=== Required action ===
Set down, character for character, everything in the records below from the line holding "Click the 3-0 score for E.m. Company" down to the line holding "Given: Select the Tomb Raider TR game icon", and no other line.

--------

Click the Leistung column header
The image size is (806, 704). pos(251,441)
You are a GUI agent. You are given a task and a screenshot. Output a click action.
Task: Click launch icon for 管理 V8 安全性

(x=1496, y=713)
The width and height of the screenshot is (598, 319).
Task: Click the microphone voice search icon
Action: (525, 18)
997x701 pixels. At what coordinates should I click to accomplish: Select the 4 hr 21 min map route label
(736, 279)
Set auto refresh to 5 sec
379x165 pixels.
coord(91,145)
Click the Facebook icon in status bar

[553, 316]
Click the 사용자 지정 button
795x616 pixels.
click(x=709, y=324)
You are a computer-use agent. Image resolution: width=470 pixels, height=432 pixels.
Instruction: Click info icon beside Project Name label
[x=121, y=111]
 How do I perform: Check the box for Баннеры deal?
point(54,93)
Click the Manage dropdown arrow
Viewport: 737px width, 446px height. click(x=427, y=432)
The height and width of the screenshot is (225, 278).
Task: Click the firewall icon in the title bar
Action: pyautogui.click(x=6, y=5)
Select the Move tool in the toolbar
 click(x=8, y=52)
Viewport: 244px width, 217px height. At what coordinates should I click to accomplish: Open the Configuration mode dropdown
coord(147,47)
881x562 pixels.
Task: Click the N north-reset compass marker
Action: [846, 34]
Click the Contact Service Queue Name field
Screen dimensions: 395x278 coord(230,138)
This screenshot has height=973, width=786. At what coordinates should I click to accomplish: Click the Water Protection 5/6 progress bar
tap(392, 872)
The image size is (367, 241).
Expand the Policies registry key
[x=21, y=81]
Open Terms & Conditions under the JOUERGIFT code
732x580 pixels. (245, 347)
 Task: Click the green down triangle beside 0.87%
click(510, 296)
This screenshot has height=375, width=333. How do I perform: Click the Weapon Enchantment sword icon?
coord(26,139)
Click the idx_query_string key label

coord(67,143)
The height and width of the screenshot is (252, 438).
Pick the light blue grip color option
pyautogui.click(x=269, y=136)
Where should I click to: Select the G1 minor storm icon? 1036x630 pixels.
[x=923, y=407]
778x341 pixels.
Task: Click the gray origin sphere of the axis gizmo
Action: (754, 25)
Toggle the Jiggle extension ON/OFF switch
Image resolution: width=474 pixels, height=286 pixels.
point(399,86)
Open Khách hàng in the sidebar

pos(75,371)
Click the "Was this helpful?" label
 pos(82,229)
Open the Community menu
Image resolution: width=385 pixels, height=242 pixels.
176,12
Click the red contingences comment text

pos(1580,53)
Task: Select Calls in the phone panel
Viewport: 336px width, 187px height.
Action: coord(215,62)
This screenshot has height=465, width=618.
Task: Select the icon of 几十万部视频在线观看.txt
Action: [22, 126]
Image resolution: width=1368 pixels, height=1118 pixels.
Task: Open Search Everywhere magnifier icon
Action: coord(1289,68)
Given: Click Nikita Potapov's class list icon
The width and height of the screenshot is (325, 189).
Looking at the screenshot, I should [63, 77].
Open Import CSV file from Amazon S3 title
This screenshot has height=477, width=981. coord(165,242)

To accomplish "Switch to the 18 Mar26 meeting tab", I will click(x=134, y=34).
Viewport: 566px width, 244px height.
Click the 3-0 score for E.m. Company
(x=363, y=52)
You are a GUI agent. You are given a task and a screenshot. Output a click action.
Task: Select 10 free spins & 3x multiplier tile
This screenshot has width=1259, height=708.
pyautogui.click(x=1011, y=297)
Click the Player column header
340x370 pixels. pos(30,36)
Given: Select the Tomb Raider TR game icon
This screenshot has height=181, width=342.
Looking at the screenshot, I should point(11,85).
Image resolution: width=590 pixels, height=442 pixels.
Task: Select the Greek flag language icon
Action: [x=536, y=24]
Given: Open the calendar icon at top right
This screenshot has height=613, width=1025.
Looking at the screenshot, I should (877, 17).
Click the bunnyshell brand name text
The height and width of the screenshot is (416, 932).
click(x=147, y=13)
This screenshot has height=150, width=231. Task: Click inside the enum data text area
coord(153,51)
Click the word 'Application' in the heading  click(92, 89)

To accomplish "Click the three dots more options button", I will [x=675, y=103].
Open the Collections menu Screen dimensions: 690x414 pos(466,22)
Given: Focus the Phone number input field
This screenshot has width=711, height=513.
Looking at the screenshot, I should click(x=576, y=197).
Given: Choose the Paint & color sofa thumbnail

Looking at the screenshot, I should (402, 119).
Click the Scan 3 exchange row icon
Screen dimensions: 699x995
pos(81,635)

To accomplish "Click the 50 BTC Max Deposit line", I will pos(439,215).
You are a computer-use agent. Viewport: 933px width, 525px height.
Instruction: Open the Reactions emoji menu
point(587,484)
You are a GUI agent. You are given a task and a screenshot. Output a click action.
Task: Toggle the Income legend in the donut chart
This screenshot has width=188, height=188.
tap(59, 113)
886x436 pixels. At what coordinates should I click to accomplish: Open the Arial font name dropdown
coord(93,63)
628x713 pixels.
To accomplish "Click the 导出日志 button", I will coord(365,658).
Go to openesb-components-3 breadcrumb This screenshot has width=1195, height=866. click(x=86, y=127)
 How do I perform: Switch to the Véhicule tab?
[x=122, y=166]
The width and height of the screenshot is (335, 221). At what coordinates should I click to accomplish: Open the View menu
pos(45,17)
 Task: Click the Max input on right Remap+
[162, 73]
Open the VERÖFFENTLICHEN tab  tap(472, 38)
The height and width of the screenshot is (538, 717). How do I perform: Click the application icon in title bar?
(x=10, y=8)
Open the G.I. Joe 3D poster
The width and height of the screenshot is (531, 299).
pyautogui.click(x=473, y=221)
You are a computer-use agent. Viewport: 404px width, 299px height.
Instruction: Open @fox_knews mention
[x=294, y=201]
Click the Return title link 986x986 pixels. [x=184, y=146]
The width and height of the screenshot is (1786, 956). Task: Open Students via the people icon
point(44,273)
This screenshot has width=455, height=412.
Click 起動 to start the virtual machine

--------

=== Problem solution ===
Click the 3-0 score for E.m. Company
(x=363, y=52)
You are a GUI agent. You are given a task and a screenshot. Output a click action.
Task: Select 10 free spins & 3x multiplier tile
This screenshot has width=1259, height=708.
pyautogui.click(x=1011, y=297)
Click the Player column header
340x370 pixels. pos(30,36)
Given: Select the Tomb Raider TR game icon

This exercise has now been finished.